In his Theory of Constraints, Dr. Eliyahu Goldratt provides a methodology for identifying and eliminating constraints. It is referred to as the Five Focusing Steps and can also be used to deal with bottlenecks (constraints) identified with the Kanban method. A bottleneck can be easily found in a Kanban system by observing the Kanban board. Once you observe that at least two neighbouring columns are consistently filled to their WIP limit, the last of those columns will likely contain the bottleneck for the entire system. Identifying the constraint is the first step of the Five Focusing Steps, so what are the next ones?
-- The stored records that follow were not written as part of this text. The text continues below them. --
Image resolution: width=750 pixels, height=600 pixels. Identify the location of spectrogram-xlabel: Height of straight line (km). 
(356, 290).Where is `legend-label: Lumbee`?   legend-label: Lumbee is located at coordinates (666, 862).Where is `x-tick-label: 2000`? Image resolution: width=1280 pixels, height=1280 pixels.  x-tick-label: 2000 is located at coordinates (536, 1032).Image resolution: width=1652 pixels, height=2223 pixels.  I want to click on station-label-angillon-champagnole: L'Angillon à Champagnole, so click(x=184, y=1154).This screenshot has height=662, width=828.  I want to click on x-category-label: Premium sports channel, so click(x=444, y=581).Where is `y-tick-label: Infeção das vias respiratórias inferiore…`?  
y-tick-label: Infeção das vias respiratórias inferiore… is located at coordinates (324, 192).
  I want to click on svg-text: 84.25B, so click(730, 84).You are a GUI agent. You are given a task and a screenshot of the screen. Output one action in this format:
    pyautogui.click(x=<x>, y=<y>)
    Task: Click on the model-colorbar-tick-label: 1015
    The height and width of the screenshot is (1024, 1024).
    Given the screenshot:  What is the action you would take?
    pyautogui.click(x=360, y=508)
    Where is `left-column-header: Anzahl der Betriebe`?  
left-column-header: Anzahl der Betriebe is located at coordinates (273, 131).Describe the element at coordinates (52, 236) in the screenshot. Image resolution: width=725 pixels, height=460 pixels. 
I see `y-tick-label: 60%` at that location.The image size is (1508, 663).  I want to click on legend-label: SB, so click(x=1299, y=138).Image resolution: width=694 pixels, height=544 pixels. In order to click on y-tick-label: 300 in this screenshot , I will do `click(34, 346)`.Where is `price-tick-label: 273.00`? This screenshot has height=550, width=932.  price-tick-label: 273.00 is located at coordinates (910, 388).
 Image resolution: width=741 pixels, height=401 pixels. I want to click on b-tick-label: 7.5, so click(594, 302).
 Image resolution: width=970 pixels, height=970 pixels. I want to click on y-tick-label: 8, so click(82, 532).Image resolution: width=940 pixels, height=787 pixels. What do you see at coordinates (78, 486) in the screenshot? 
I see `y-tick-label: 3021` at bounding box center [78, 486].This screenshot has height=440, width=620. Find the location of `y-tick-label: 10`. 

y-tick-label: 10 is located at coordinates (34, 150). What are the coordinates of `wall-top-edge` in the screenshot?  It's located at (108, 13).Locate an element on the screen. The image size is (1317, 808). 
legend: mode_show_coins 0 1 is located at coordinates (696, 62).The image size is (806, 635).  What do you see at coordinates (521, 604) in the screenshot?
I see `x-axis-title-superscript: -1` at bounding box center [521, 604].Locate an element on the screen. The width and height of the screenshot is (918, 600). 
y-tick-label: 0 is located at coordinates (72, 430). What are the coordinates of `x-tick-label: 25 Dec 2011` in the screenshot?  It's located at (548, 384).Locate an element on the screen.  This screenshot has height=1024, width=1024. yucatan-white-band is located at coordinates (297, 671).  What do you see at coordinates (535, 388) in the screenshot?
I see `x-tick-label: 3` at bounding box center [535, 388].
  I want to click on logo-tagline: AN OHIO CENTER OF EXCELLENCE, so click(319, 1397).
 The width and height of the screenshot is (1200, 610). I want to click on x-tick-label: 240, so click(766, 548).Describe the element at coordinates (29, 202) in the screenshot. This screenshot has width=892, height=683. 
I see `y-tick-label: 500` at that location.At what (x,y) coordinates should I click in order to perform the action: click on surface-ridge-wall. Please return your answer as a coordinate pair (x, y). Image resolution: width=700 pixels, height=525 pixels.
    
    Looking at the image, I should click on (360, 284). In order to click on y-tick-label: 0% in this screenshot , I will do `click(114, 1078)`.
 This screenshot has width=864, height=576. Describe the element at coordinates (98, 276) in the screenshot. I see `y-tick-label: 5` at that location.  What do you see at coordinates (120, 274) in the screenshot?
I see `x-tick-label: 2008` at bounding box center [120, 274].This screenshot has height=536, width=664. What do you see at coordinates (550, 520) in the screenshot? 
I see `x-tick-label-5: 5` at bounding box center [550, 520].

You should initially focus on making the most out of your constraint, i.e., maximising the throughput of the workflow step that contains the bottleneck without any additional investments to increase the capacity or resources available for that workflow stage. This step is crucial since the constraint's throughput dictates the system's throughput. Hence, if the constraint is not squeezed to its fullest, the system will produce less than its theoretical limits. This step of the Five Focusing Steps is called “exploit the constraint”.

After that, we shall “subordinate everything else to the constraint”. In a Kanban system, we should ensure that no other stage of the workflow is allowed to have higher throughput than the constraint. That step comes naturally in Kanban since consistent use of WIP limits in all columns representing in-progress workflow stages naturally will subordinate the other stages to the constraint.

Only then can we proceed to “elevate the constraint”, which means investing in increasing the constraint's throughput.  Keep in mind that the constraint might move to a different part of your workflow before you have reached this step, and instead of “elevating”, it might be much more appropriate to start all over from step 1 of the Five Focusing Steps but for the new constraint. 

Even if the constraint was in the same place by the time you reached the fourth step, it will finally move elsewhere if you continue elevating it. Therefore, the last step of the Five Focusing Steps is repeating all previous steps in the same order.